> **Work item**
All that is needed is the line containing "Higher Awareness Psychology (29, 181)" together with each line after it, transcribed exactly to the end of the records.

════════

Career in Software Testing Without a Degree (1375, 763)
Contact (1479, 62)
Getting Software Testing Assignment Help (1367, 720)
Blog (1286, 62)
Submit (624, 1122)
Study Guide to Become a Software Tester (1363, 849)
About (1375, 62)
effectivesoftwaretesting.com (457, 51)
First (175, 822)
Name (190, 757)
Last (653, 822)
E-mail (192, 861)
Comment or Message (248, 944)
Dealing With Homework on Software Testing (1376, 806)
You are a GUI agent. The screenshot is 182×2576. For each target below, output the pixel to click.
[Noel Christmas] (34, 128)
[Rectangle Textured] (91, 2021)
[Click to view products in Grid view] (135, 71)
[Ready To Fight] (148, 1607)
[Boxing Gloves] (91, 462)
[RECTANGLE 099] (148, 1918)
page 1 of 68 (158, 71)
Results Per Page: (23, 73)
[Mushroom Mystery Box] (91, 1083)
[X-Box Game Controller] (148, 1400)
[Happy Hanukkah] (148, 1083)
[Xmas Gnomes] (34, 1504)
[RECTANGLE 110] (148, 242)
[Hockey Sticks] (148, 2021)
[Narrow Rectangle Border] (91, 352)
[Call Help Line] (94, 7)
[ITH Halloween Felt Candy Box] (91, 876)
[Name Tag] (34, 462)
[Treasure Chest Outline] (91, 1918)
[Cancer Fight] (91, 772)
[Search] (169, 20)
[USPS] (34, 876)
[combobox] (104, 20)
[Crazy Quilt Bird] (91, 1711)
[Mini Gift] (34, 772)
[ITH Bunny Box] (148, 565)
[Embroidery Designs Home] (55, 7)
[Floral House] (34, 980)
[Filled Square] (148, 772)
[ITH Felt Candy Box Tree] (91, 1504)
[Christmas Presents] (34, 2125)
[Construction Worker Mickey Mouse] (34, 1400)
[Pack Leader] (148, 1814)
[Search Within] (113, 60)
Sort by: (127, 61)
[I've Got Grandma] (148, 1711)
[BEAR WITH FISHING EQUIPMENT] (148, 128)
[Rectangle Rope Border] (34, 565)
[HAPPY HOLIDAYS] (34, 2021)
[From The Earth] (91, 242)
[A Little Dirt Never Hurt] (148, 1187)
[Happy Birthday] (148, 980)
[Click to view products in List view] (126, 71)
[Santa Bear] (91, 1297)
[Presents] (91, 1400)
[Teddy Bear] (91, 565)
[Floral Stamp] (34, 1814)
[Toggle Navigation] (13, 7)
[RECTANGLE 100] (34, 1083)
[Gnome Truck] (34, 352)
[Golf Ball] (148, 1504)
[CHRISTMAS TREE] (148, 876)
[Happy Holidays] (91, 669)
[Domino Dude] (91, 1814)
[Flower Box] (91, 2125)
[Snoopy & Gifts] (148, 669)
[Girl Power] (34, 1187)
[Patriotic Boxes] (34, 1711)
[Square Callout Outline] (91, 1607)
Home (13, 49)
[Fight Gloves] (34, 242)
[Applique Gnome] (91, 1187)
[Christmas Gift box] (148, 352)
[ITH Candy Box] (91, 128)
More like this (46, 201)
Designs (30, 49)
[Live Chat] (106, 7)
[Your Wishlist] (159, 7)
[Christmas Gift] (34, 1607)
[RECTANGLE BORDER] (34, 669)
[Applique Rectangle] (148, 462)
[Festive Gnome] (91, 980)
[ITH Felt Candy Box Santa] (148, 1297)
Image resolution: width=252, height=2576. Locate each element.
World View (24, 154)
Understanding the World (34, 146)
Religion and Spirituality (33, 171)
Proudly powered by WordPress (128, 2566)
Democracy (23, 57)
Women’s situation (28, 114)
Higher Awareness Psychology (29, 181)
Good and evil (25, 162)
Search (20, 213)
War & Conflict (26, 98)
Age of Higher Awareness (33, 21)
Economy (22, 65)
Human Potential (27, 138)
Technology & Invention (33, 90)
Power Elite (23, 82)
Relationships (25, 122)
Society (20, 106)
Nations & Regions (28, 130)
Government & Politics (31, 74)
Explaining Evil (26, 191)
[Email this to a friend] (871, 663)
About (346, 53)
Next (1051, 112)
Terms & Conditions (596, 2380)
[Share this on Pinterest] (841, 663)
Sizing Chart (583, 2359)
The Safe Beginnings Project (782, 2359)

════════

> **Solution to this task**
Higher Awareness Psychology (29, 181)
Good and evil (25, 162)
Search (20, 213)
War & Conflict (26, 98)
Age of Higher Awareness (33, 21)
Economy (22, 65)
Human Potential (27, 138)
Technology & Invention (33, 90)
Power Elite (23, 82)
Relationships (25, 122)
Society (20, 106)
Nations & Regions (28, 130)
Government & Politics (31, 74)
Explaining Evil (26, 191)
[Email this to a friend] (871, 663)
About (346, 53)
Next (1051, 112)
Terms & Conditions (596, 2380)
[Share this on Pinterest] (841, 663)
Sizing Chart (583, 2359)
The Safe Beginnings Project (782, 2359)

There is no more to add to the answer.